DNA methylation analysis by reduced representation bisulfite sequencing

Genomic DNA was extracted from control, ATF7IP or ZMYM2 KO hpESCs using gSYNC DNA extraction kit (Geneaid). From each sample, 1 µg of genomic DNA was sent to CD Genomics (Shirley, NY) for library preparation and sequencing. The DNA was digested with MspI (NEB), followed by ends preparation, adaptor ligation using Premium RRBS kit (Diagenode). Size selection was performed using AMPure XP beads (Beckman Coulter, Inc.) to obtain DNA fractions of MspI-digested products enriching for the most CpG-rich regions in the range of 150–350 bp. Subsequently, bisulfite treatment was conducted using the ZYMO EZ DNA Methylation-Gold Kit. The converted DNAs are then amplified by 12 cycles of PCR, using 25 μl KAPA HiFi HotStart Uracil+ ReadyMix (2X) and 8 bp index primers with a final concentration of 1 μM each and clean-up using AMPure XP beads. The constructed RRBS libraries were quantified by a Qubit fluorometer with Quant-iT dsDNA HS Assay Kit (Invitrogen), and sequenced on Illumina Hiseq platform using paired-end 150 bp strategy. Fastq files were uploaded to Galaxy83 and trimmed with Trim Galore! (http://www.bioinformatics.babraham.ac.uk/projects/trim_galore/) flagging the options --illumina and --RRBS. The trimmed Fastq files were aligned to GRCh38 using bwameth (https://github.com/brentp/bwa-meth) and methylation metrics were extracted using MethylDackel (https://github.com/dpryan79/MethylDackel), flagging the options --mergeContext, --counts, --logit, and --methylKit. The genomic coordinates of known imprinted DMRs87 were converted to GRCh38 using the LiftOver tool from UCSC (Supplementary Data File 4) and the methylation levels of CpGs within these regions were extracted using the BEDOPS bedextract command88. Finally, the mean methylation level for all CpGs of a given DMR was calculated.
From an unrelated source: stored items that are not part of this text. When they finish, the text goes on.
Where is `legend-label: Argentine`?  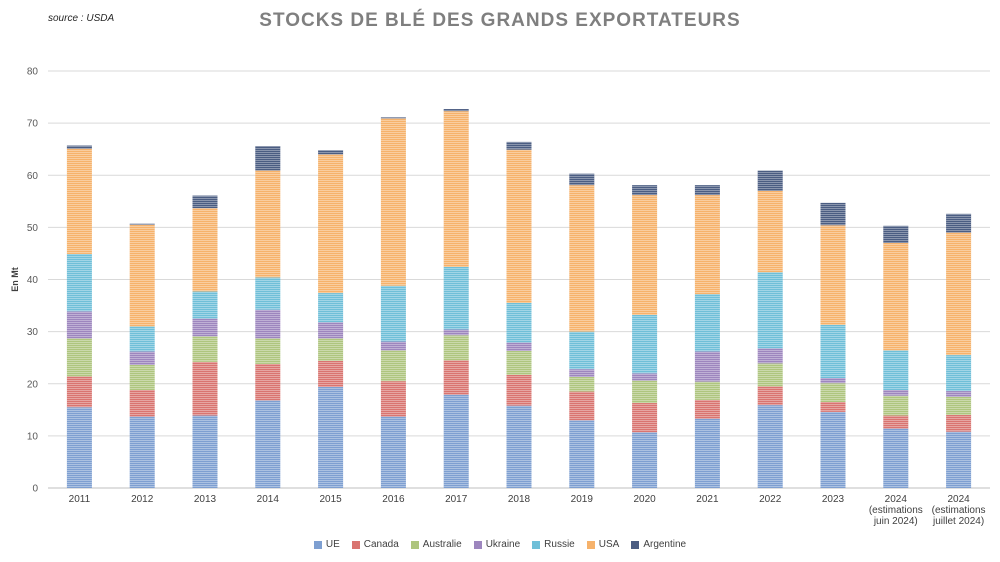 legend-label: Argentine is located at coordinates (665, 544).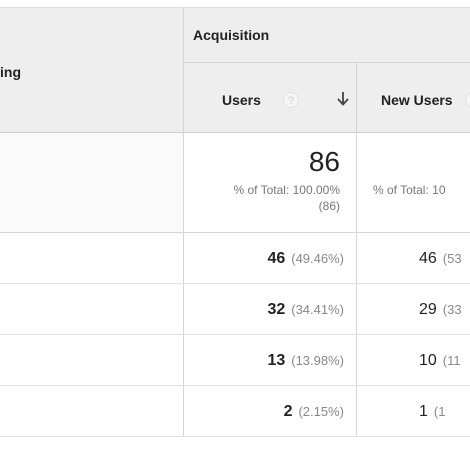  I want to click on users-percent: (34.41%), so click(318, 310).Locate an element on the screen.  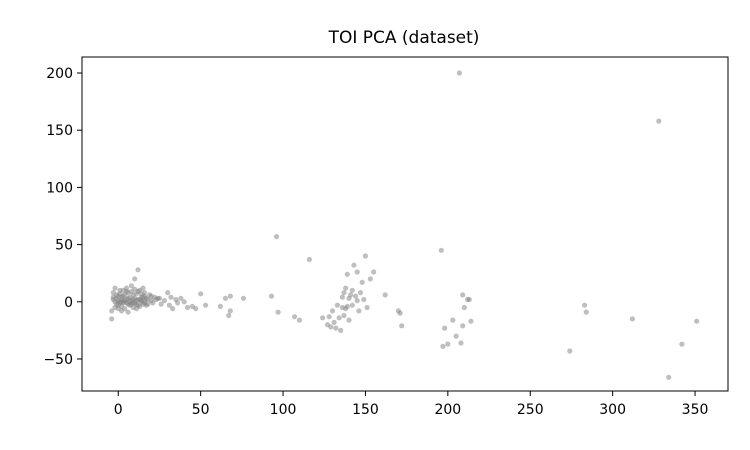
y-tick-label: 50 is located at coordinates (64, 246).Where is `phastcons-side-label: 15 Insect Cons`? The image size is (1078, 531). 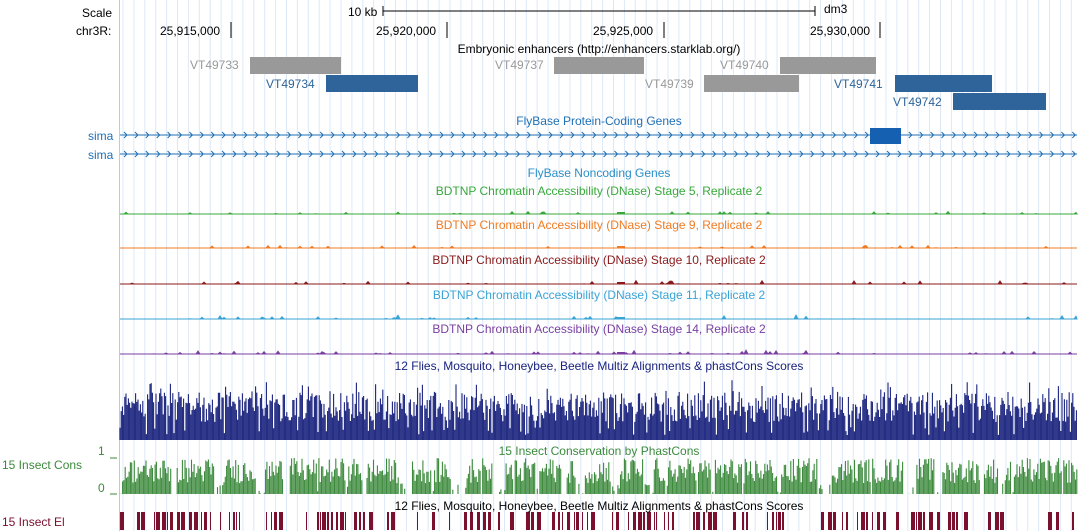
phastcons-side-label: 15 Insect Cons is located at coordinates (42, 465). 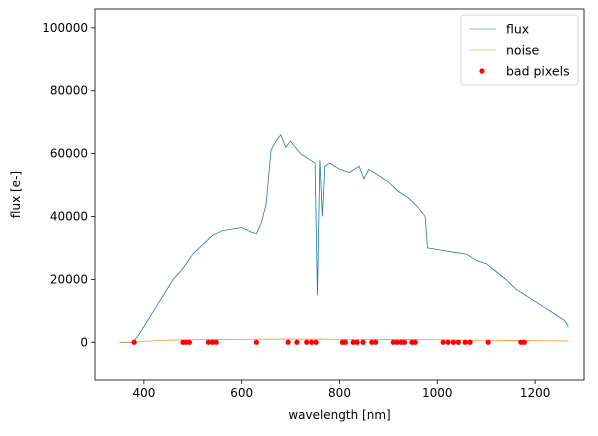 What do you see at coordinates (518, 30) in the screenshot?
I see `legend-label: flux` at bounding box center [518, 30].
We filtered out maternal DMRs having mean methylation <0.6 or paternal DMR having mean methylation >0.4 in the control hpESCs.
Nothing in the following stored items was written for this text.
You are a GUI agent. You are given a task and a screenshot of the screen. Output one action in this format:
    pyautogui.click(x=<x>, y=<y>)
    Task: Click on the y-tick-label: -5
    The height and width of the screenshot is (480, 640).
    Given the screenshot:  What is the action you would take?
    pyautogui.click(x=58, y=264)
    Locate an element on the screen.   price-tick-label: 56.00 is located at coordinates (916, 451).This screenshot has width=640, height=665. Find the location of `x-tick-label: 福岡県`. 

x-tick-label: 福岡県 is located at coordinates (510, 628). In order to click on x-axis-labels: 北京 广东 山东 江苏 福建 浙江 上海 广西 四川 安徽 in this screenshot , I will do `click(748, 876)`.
Analysis of tissue expression for genes upregulated in ATF7IP KO

The Expression Atlas website (https://www.ebi.ac.uk/gxa/home) was used to interrogate protein-coding genes that were significantly upregulated in ATF7IP-KO hpESCs (having log FC >2 and P value < 0.05), by downloading their TPM values across tissues taken from The Genotype-Tissue Expression (GTEx) database (https://gtexportal.org/home/).

Reporting summary

Further information on research design is available in the Nature Research Reporting Summary linked to this article.